Выбрать главу

Но как же он думает ее разрешить? Сперва (и даже в течение долгого времени), в отличие от Пруста, самым простым и едва ли не слегка простодушным способом. «Озаренный луной Хрущев стоит над нею (снежной кучей) и, засунув руки в карманы куртки, глядит на блестящую крышу. Он наклоняет к плечу свое бледное лицо с черной бородой, свою оленью шапку, стараясь уловить и запомнить оттенок блеска. Вот бы вернуться в кабинет и просто, просто записать всё то, что только что чувствовал и видел». Это из коротенького рассказа «Снежный бык», написанного в 1911 году. А вот заключение другого, столь же краткого, но с более зрелым мастерством написанного отрывка, «Книга», помеченного 1924-ым годом, но отражающего, несомненно, воспоминание более ранних лет. Рассказчик лежит с книгой на гумне в омёте. «Всё читаете, всё книжки выдумываете?» вспоминает он слова проходившего мимо мужика. «А зачем выдумывать? Зачем герои и героини? Зачем роман, повесть, с завязкой и развязкой? Вечная боязнь показаться недостаточно книжным, недостаточно похожим на тех, что прославлены! И вечная мука — вечно молчать, не говорить как раз о том, что есть истинно твое и единственно настоящее, требующее наиболее законно выражения, т. е. следа, воплощения и сохранения, хотя бы в слове!» Об отрицании сюжетных построений и вымышленных лиц, о стремлении к прямой передаче живого впечатления говорится не раз и в «Жизни Арсеньева». Некоторые главы второй части почти целиком посвящены рассказу о поисках предельно выразительной краткой зарисовки. «Это тоже надо записать: у селедки перламутровые щеки». Или: у собачки уши — как завязанный бант. «И опять, точно молния, радость: ах, не забыть — настоящий бант». Нос нищего состоит как бы «из трех крупных, бугристых и пористых клубник… Ах, как опять мучительно-радостно: тройной клубничный нос!» Или еще: «На Московской я заходил в извощичью чайную, сидел в ее говоре, тесноте и парном тепле, смотрел на мясистые алые лица, на рыжие бороды, на ржавый шелушащийся поднос, на котором стояли передо мною два белых чайника с мокрыми веревочками, привязанными к их крышечкам и ручкам… Наблюдение народного быта? Ошибаетесь — только вот этого — только вот этого подноса, этой мокрой веревочки!»

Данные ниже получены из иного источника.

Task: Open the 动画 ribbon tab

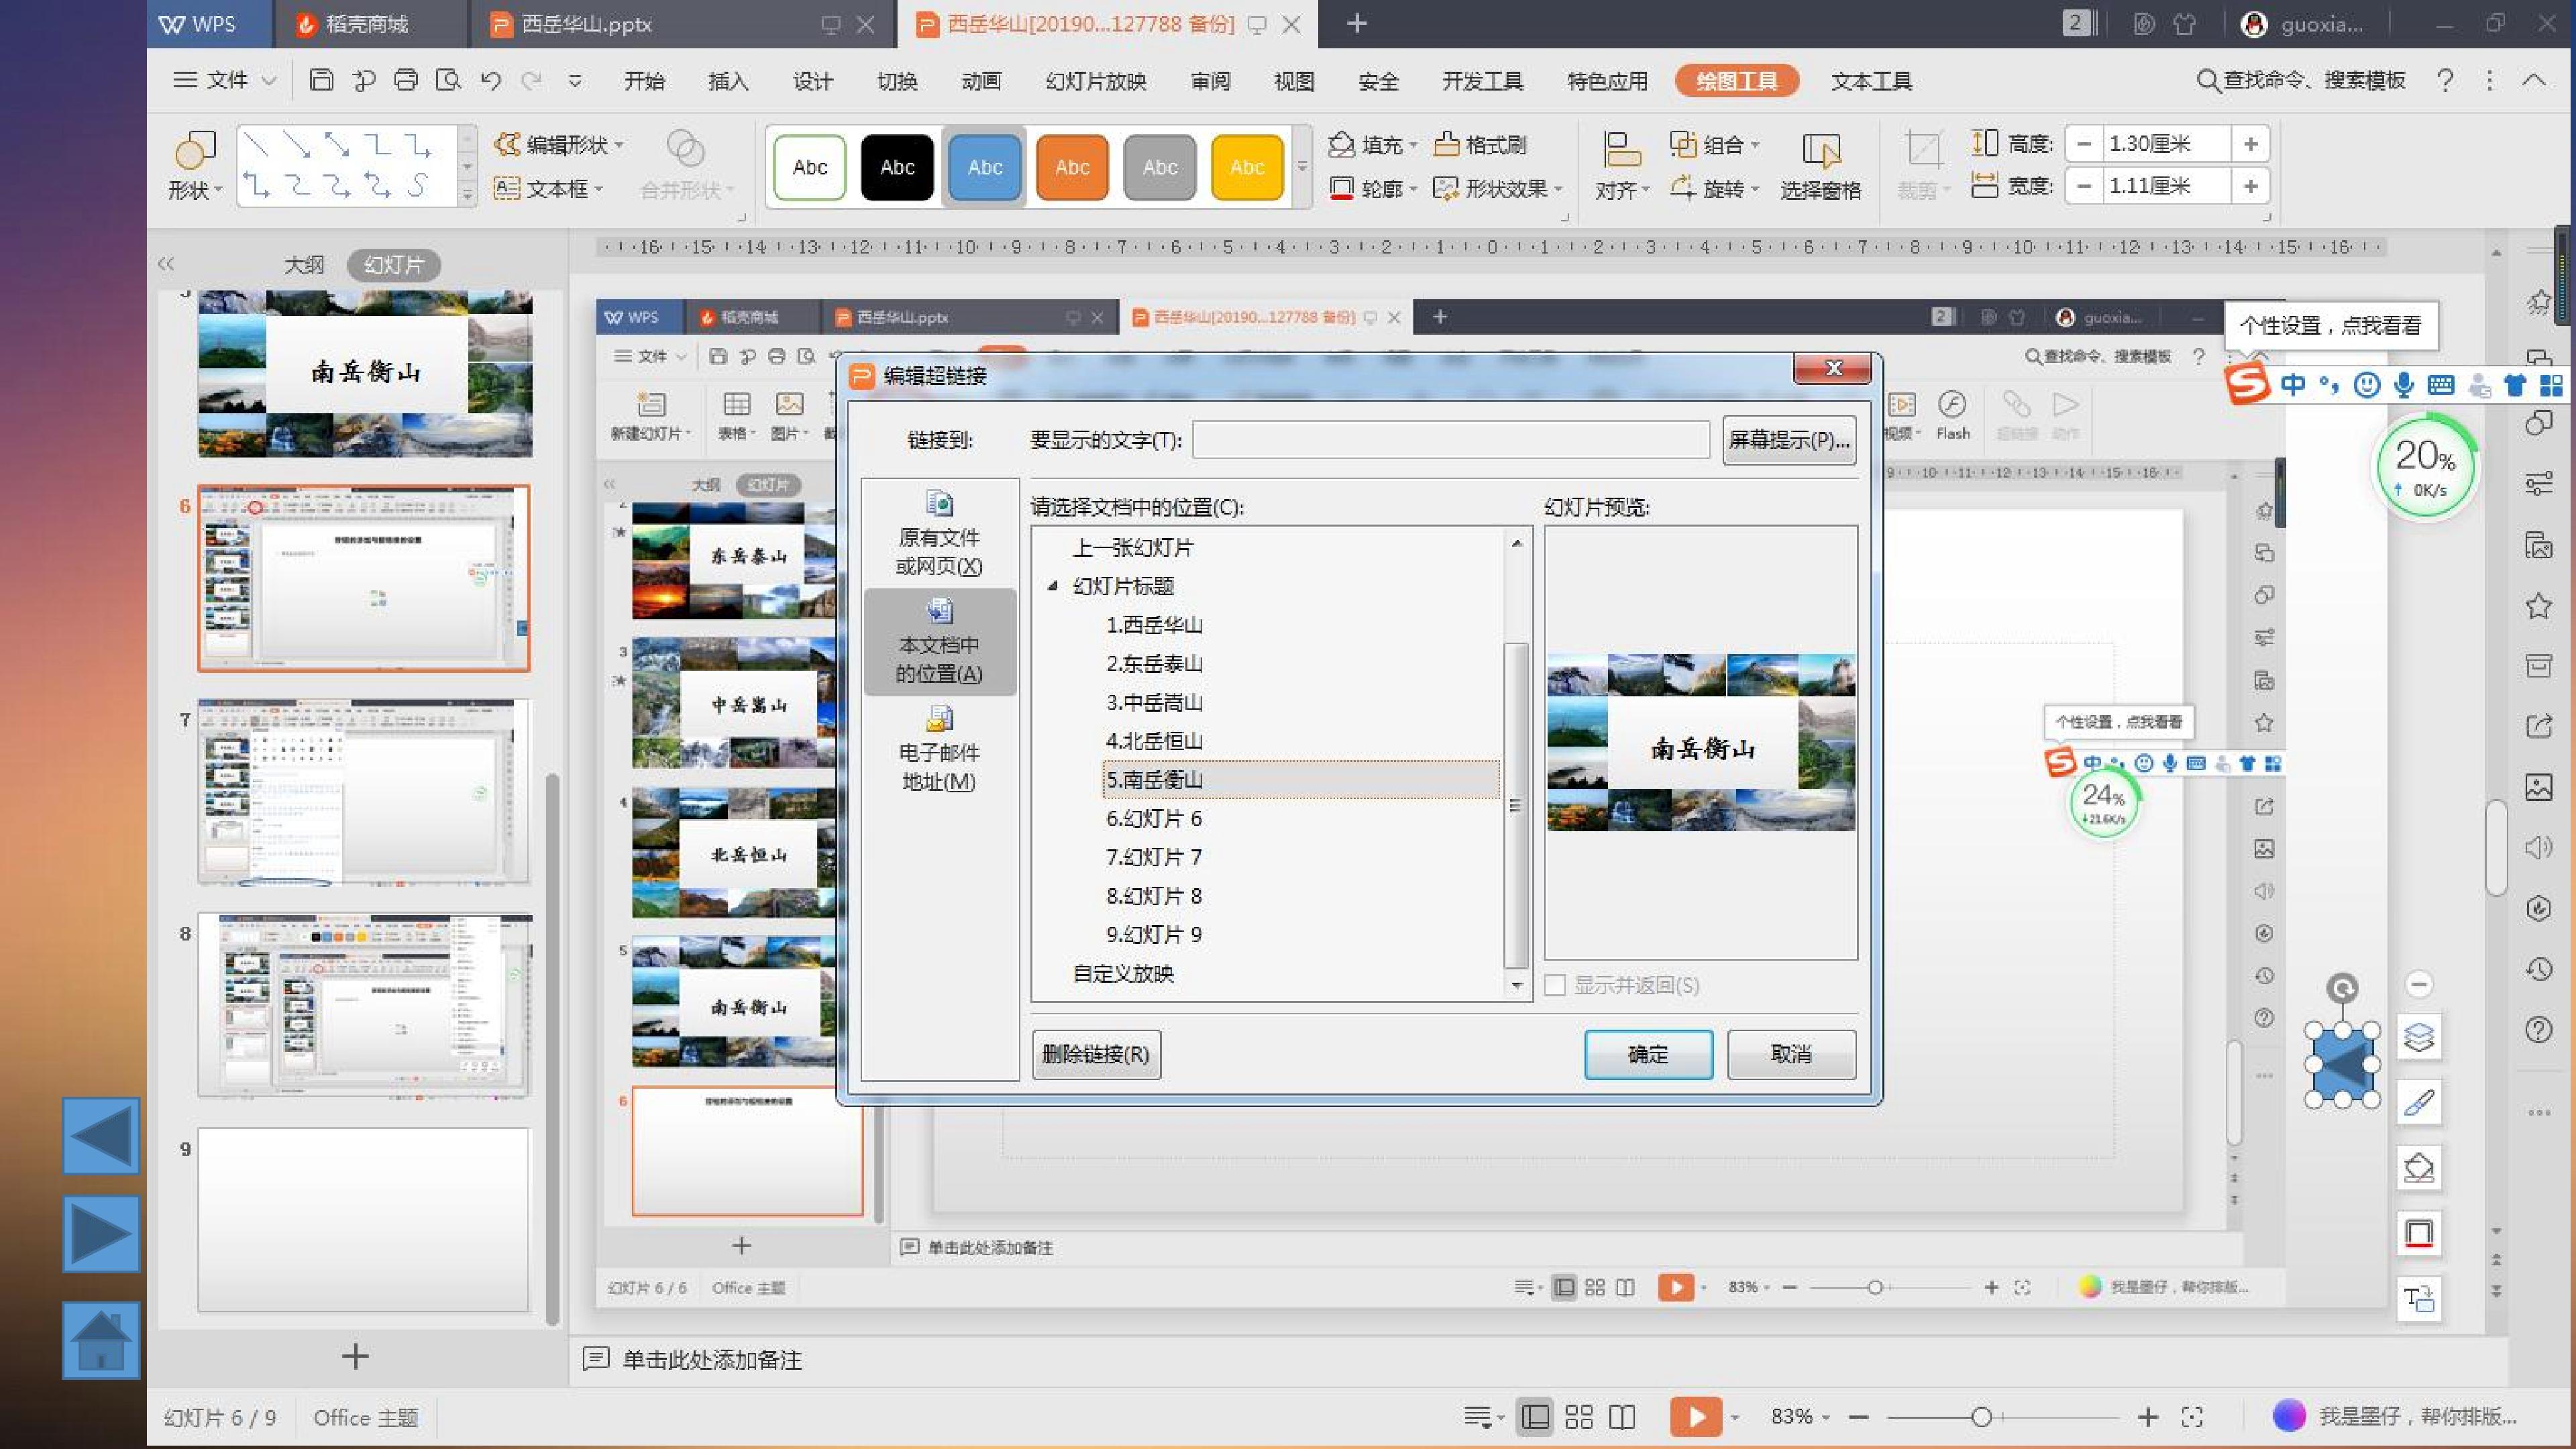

Недаром Арсеньев говорит Лике: «Лучше всего у Гоголя его записная книжка». Но в те годы, да еще и долгое время спустя, этот литературный метод, слегка напоминающий Жюля Ренара или итальянских «фрагментистов», полноценных результатов не давал. Отчасти потому, что сам по себе не мог их дать, отчасти же потому, что бунинскому словесному мастерству еще далеко было тогда до той высоты, на которую оно поднялось, когда писались только что цитированные строки. Рядом с его зрелою манерой, письмо «Деревни», «Суходола», «Хорошей жизни», «Веселого двора», кажется чересчур вещественным и плотным, хоть именно этими свойствами оно весьма выгодно и отличалось от рыхлого и вялого письма его тогдашних товарищей по перу. Слишком вещественным, слишком буквально-изобразительным бывал нередко и самый замысел этих ранних произведений. То, что в них так отчетливо и выпукло живописалось, не всегда было в достаточной мере дематериализировано, одухотворено; бытописательство, об избавлении от которого автор их, как мы видели, и тогда уже мечтал, все-таки над ними тяготело. Одной бессюжетностью, одной мозаикой наблюдений нельзя было избавиться от него. Избавление пришло не отсюда: ему помогло лирическое начало, которое Бунину было дано, как поэту, и которое в его прозе гораздо сильней проявилось, чем в его стихах. Еще о совсем детском стремлении своём, повествуя об Арсеньеве, он вспоминает: «Мне хочется понять и выразить что-то происходящее во мне». Во мне, а не вне меня. Или он мог бы сказать точней: выразить происходящее во мне посредством изображения того, что происходит во внешнем мире. Юноша Арсеньев задумывается о том, не начать ли просто «повесть о самом себе». И он же, предполагая писать о помещичьем разорении, говорит: «я хотел бы выразить только его поэтичность». Из этих-то импульсов и родилось преодоление всего, что так долго стесняло бунинский дар, преодоление, в силу которого и самые точные записи перестали быть описательством, прониклись лиризмом, превратились в нечто близкое к метафоре, так что и клубничный нос нищего и перламутровые щеки селедки стали выражением «чего-то происходящего во мне», да и весь опыт молодой жизни, через много лет перелился в «повесть о самом себе», где и в самом деле выражена только поэтичность или, лучше сказать, поэзия этого опыта.